(Excerpted data)
────────────────
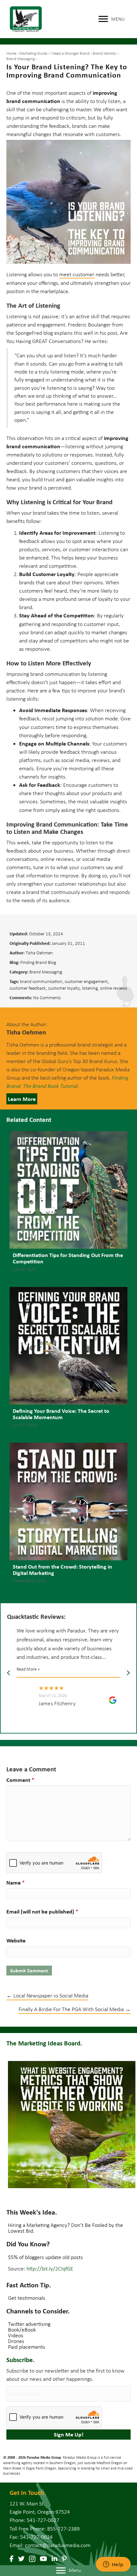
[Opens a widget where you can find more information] (113, 2565)
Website (15, 1940)
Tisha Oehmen (39, 953)
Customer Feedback (28, 988)
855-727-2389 (63, 2528)
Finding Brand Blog (38, 962)
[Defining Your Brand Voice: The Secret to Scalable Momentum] (68, 1360)
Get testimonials (26, 2297)
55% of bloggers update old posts (45, 2257)
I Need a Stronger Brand (70, 53)
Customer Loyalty (64, 988)
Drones (16, 2341)
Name (15, 1882)
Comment (20, 1780)
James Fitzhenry (57, 1703)
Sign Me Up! (68, 2434)
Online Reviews (113, 988)
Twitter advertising (29, 2323)
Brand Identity (104, 53)
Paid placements (26, 2346)
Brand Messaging (20, 58)
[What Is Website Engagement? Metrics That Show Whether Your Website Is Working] (71, 2124)
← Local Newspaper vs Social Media (47, 1995)
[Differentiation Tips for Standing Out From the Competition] (68, 1204)
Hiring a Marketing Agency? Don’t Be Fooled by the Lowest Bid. (65, 2228)
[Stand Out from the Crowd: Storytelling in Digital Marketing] (68, 1515)
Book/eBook (22, 2329)
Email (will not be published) (42, 1911)
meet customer (76, 274)
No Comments (47, 997)
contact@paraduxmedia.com (57, 2545)
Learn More (22, 1099)
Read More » (28, 1669)
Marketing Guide (33, 53)
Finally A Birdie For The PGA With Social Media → (74, 2009)
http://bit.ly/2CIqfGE (49, 2268)
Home (11, 53)
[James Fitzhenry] (27, 1698)
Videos (15, 2335)
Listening (90, 988)
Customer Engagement (86, 981)
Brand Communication (41, 981)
────────────────
Work out how many lines of the data include the word "Your". Then write only that number.

(Exercise answer)
2